▸ Exercise details
In the entries that follow, the lines from the line containing "The height and width of the screenshot is (456, 600)." up to and including the line containing "Task: Open the" must be copied exactly, with pictures omitted.

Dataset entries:

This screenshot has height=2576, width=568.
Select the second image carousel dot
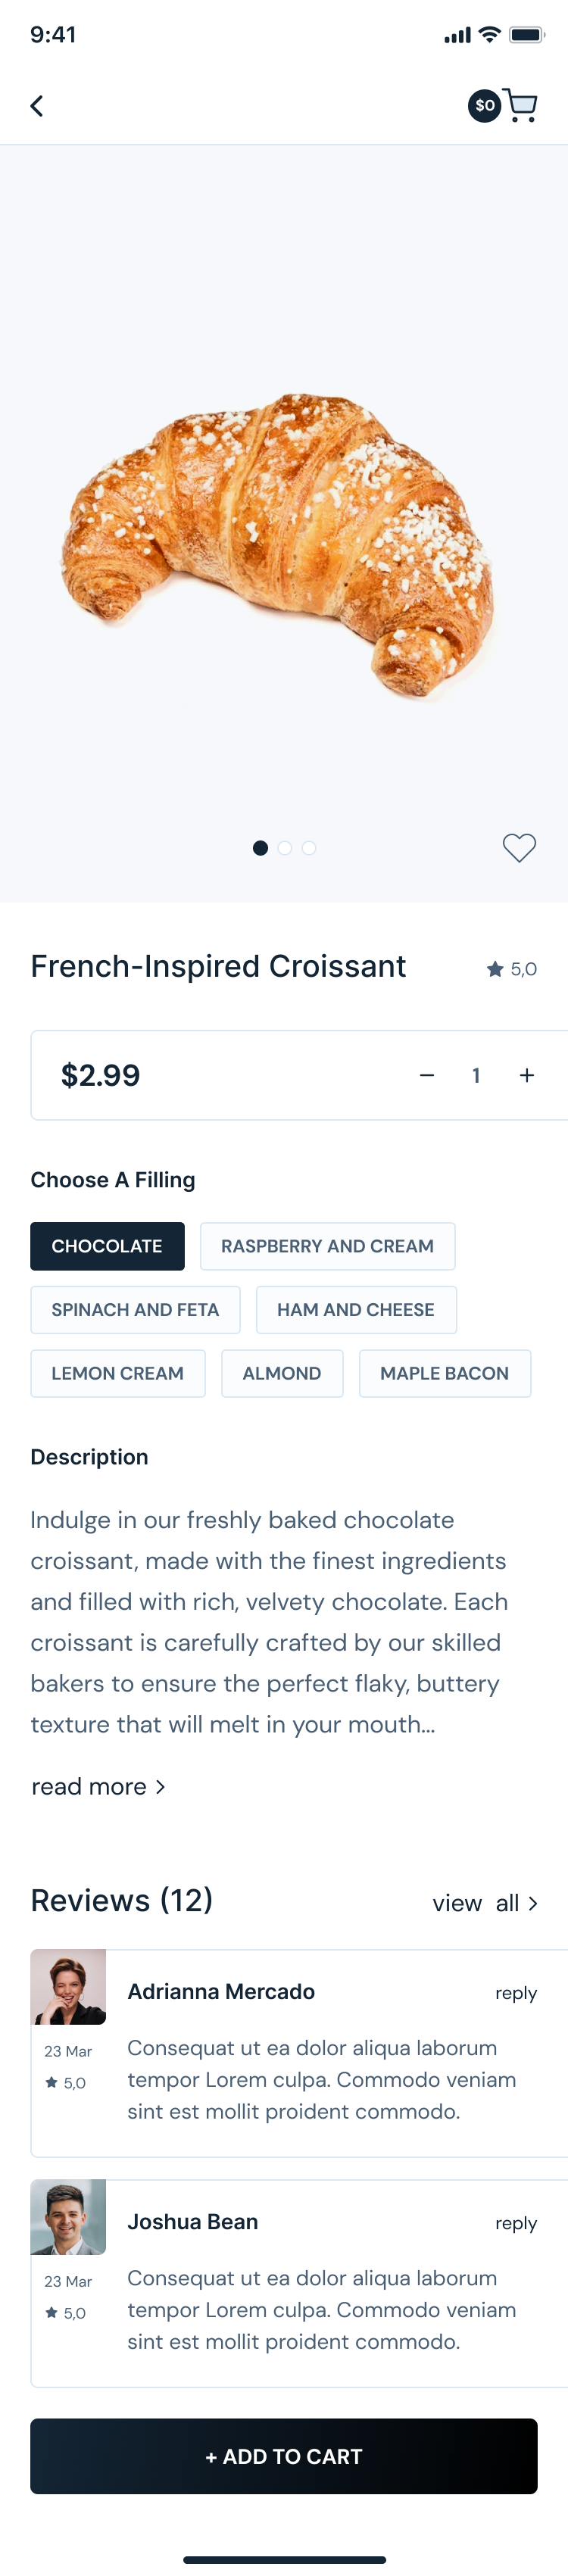(285, 848)
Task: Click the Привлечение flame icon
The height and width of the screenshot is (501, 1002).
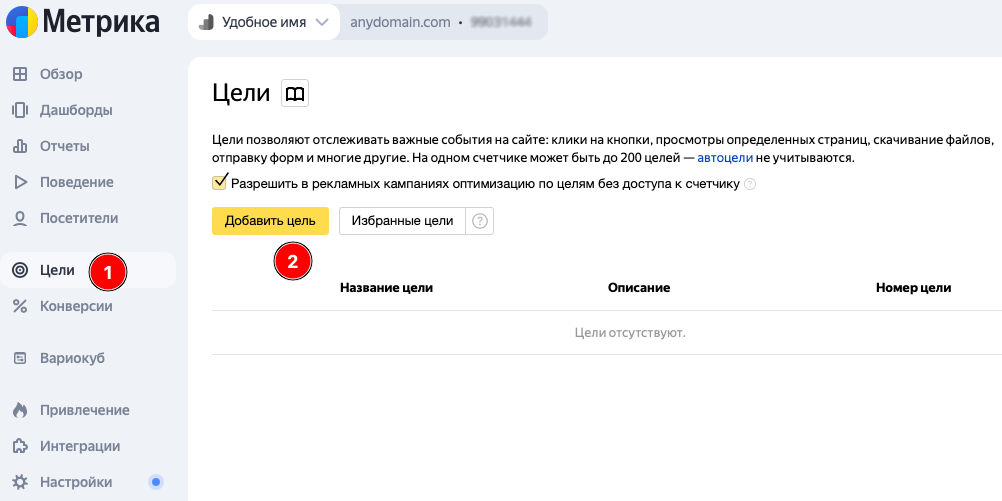Action: [x=19, y=410]
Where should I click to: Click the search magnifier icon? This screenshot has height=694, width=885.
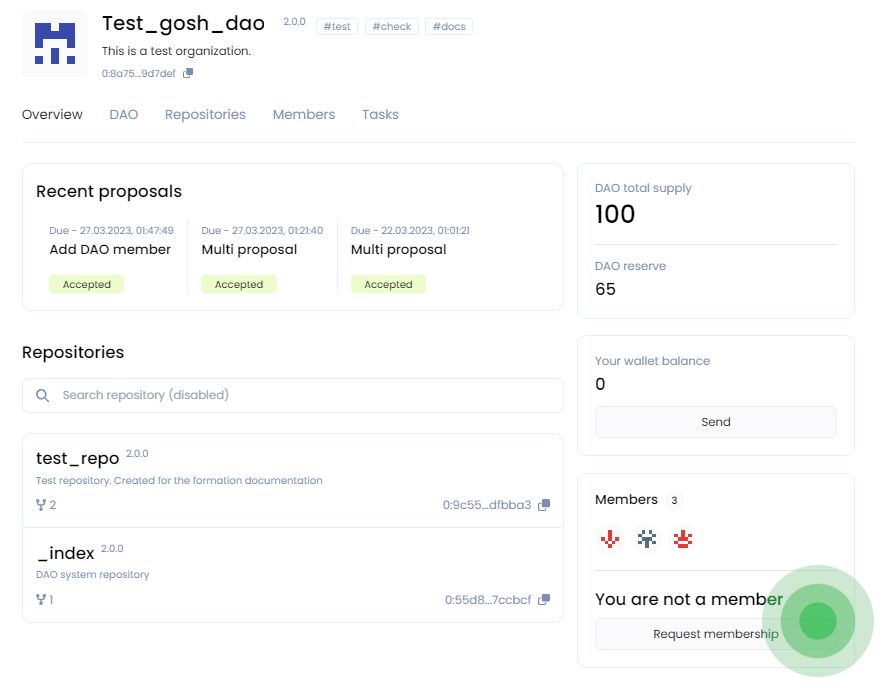point(43,395)
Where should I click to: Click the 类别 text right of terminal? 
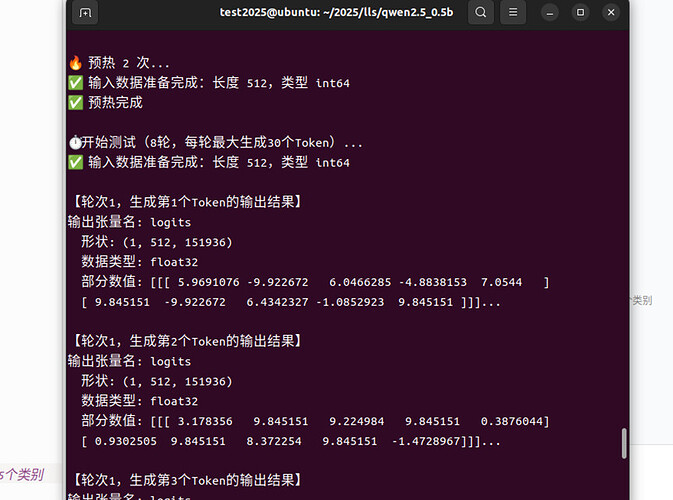coord(642,300)
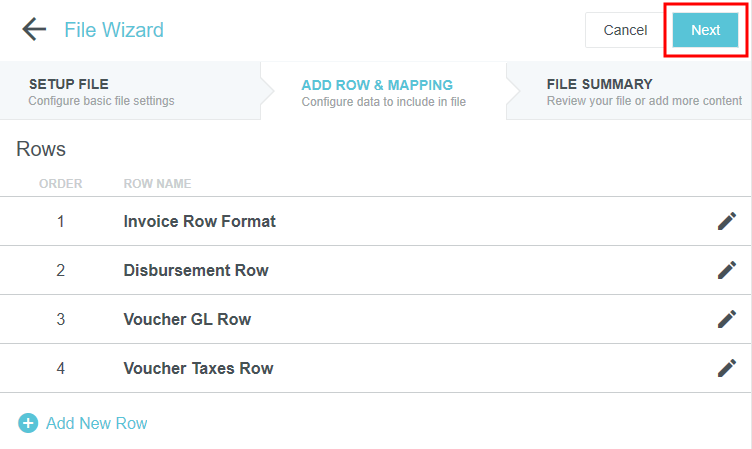This screenshot has height=449, width=752.
Task: Click the Row Name column header
Action: click(157, 184)
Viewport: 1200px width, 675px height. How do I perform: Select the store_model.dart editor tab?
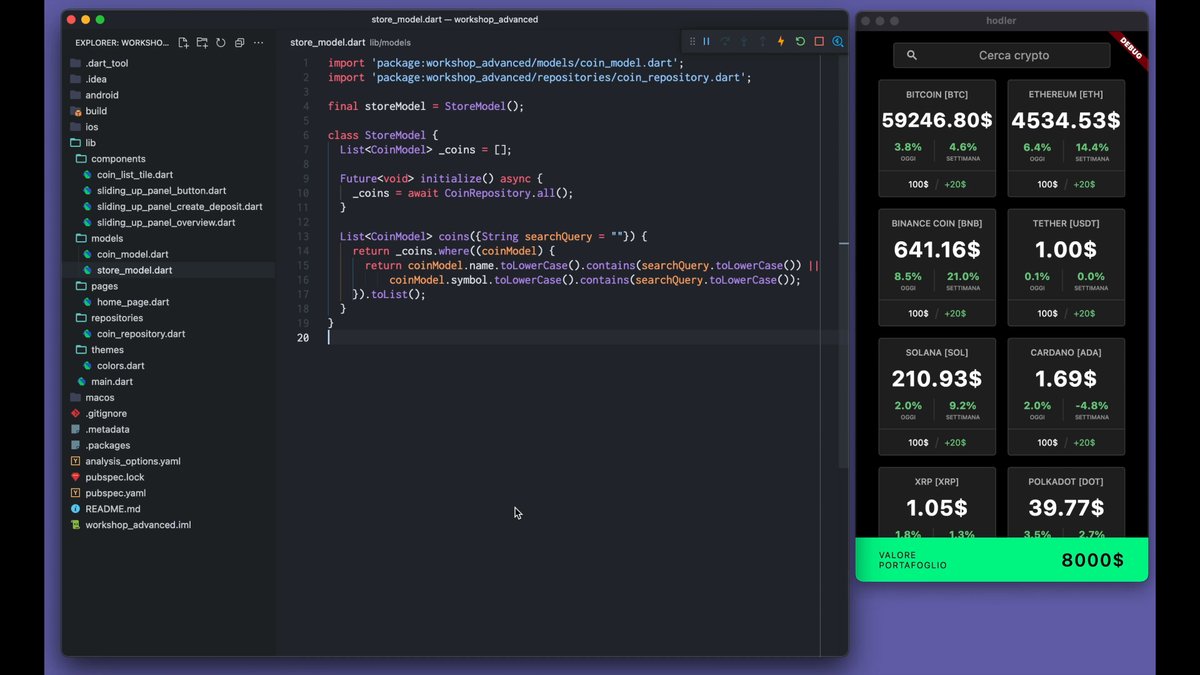click(327, 43)
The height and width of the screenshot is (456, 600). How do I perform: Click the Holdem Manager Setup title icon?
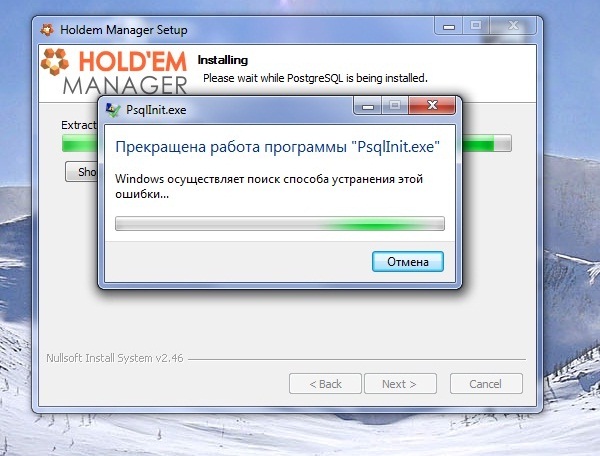[x=47, y=29]
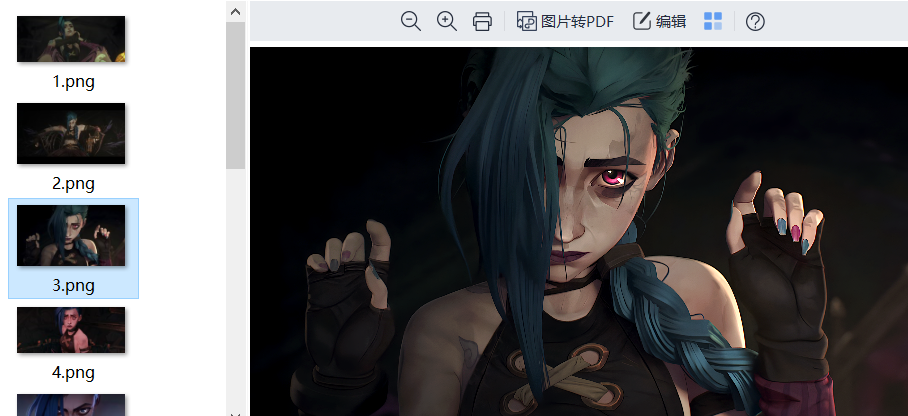This screenshot has height=416, width=908.
Task: Click the 编辑 edit button
Action: [659, 21]
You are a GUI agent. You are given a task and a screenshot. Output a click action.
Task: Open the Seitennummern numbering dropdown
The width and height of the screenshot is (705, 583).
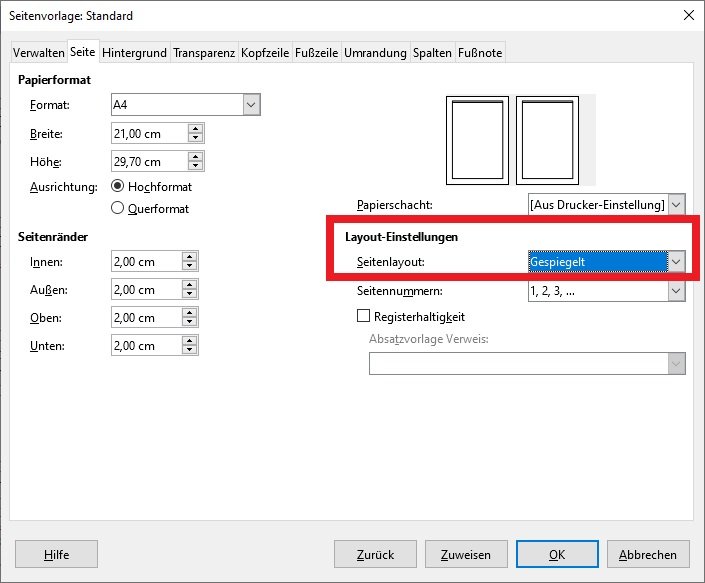click(x=676, y=291)
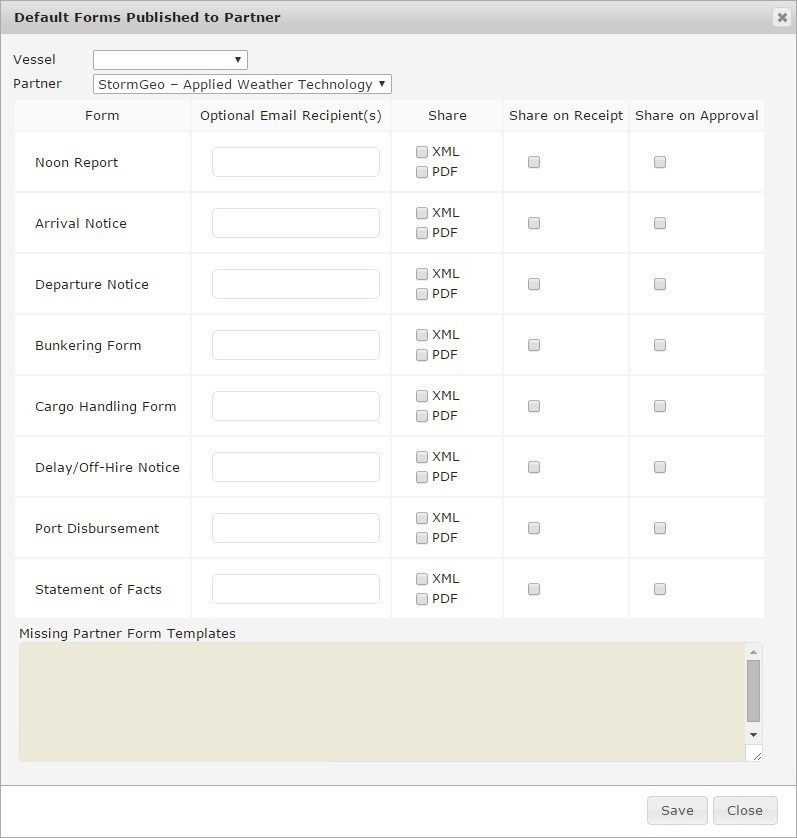Check Share on Approval for Statement of Facts
The image size is (797, 838).
pyautogui.click(x=660, y=589)
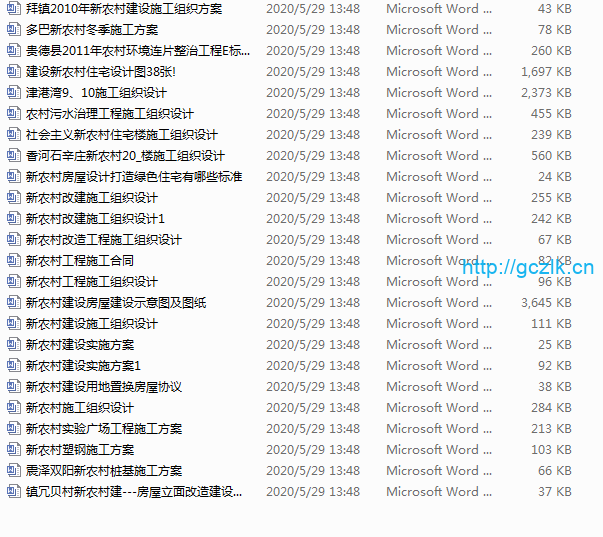Click the icon beside 新农村工程施工合同

[x=14, y=261]
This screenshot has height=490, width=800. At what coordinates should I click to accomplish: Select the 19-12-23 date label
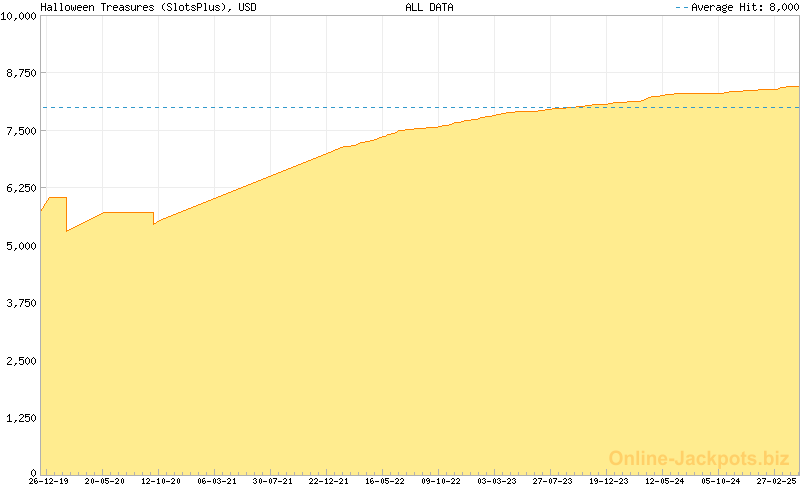608,481
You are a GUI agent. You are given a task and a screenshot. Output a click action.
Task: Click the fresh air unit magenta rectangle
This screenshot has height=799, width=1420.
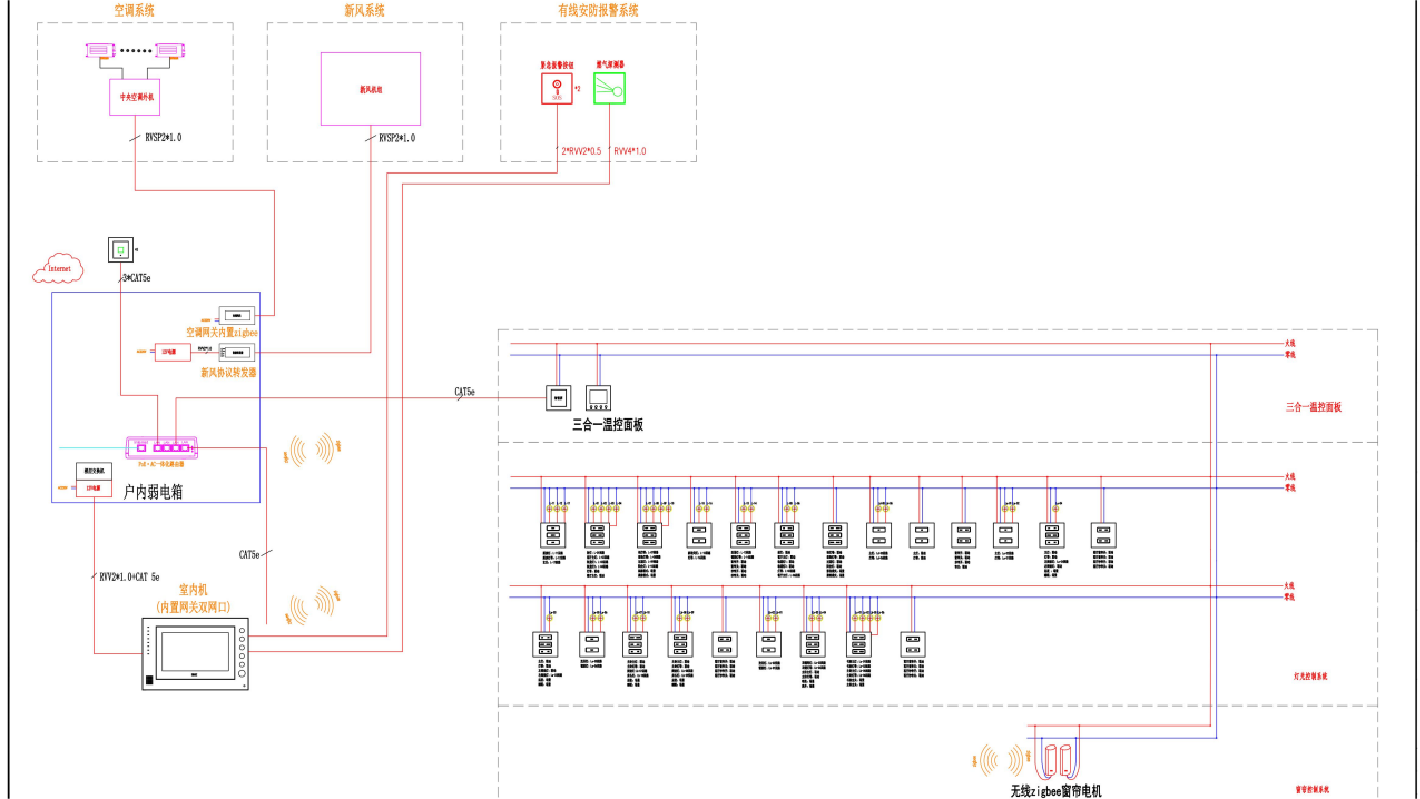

▸ Result of the task
The height and width of the screenshot is (456, 600). How do I perform: Click the Holdem Manager Setup title icon?
[x=47, y=29]
This screenshot has height=416, width=908.
Task: Click the 编辑 edit button
Action: [659, 21]
You are a GUI agent. You are given a task and a screenshot. Output a click action.
Task: Open the Seitennummern numbering dropdown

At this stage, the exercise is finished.